Converting ISO-8859-1 input document
We have a Unicode installation of Cache'. A client wants to send us documents that will be machine-read and loaded, automatically. They want to create the documents in ISO-8859-1 ("Latin-1"). We'd need to convert the text to UTF8 for our system. I saw the documentation on the $ZCONVERT function, but I didn't see this option. How should it be done?
Thanks!
Product version: Caché 2018.1
$ZV: Cache for Windows (x86-64) 2018.1.4 (Build 505_1_20258U) Thu Sep 10 2020 10:22:22 EDT
In namespace %SYS you have a utility NLS that shows your installed conversion table and its short names.
%SYS>d ^NLS
2) Select defaults
2) I/O tables
Items marked with (*) represent the locale's original default
I/O table Current default
--------------------- --------------------
1) Process RAW (*)
2) Cache Terminal UTF8 (*)
3) Other terminal UTF8 (*)
4) File RAW (*)
5) Magtape RAW (*)
6) TCP/IP RAW (*)
7) System call RAW (*)
8) Printer RAW (*)
I/O table: 4
1) RAW (*) 2) UTF8
3) UnicodeLittle 4) UnicodeBig
5) CP1250 6) CP1251
7) CP1252 8) CP1253
9) CP1255 10) CP437
11) CP850 12) CP852
13) CP866 14) CP874
15) EBCDIC 16) Latin2
17) Latin9 18) LatinC
19) LatinG 20) LatinH
21) LatinT
So you see the shortnames but no Latin1 but CP1252 which is almost identical.
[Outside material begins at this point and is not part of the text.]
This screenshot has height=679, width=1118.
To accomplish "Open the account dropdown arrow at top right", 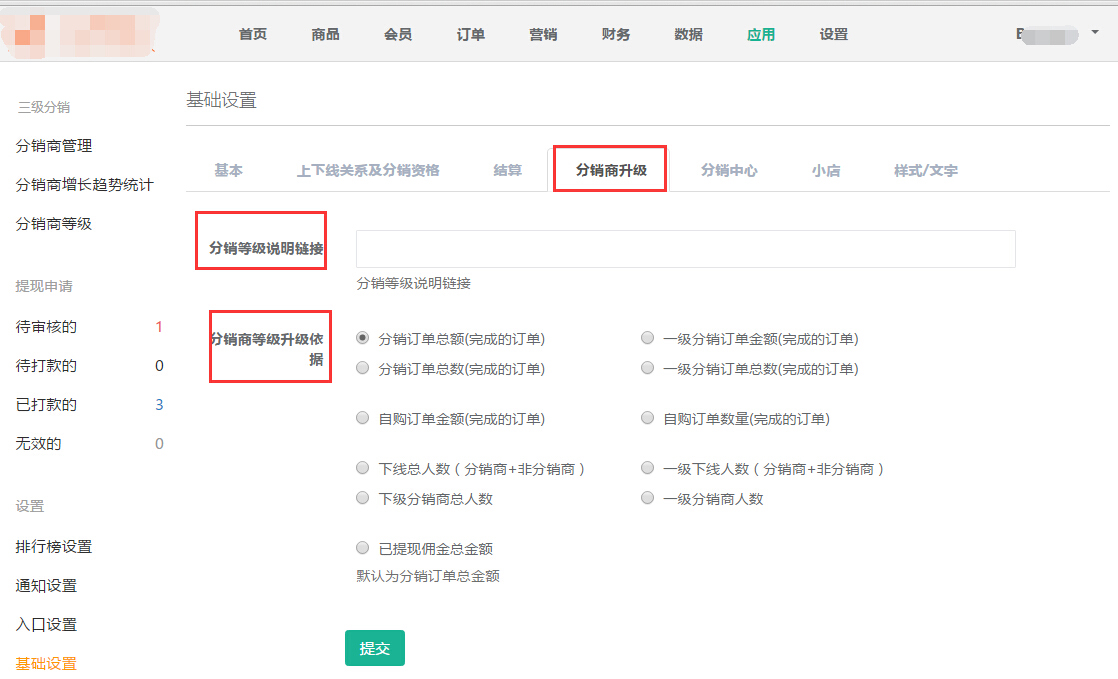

the related problem is described here:
https://www.i18nqa.com/debug/table-iso8859-1-vs-windows-1252.html
"ISO-8859-1 (also called Latin-1) is identical to Windows-1252 (also called CP1252) except for the code points 128-159 (0x80-0x9F). ISO-8859-1 assigns several control codes in this range. Windows-1252 has several characters, punctuation, arithmetic and business symbols assigned to these code points."
and Encoding Problem: ISO-8859-1 vs Windows-1252
So you should check what your customer really does (some hide the fact they use Windows)
The appropriate table can be used in
Thank you! I followed what you said, right up to the last step, "The appropriate table can be used..." How does one use these tables, just by the name "CP1252", as in s str0=$zconvert(str,direction,"CP1252") ? Or .../IOTABLE="CP1252"
Thanks!
the format ./IOTABLE="CP1252" applies only using the OPEN command
$ZCONVERT and %Stream.FileCharacter just use "CP1252" just by the name
Thanks again!
If you get data as ISO-8859-1 (aka Latin1) and have a Unicode (IRIS/Cache) installation then usually you have nothing to do (except, to process the data). What do you mean with "convert the text to UTF-8"? In IRIS/Cache you have (and work with) Unicode codepoints, UTF-8 comes into play only when you export your data but in your case, it will rather be ISO-8859-1 or do I something misunderstand?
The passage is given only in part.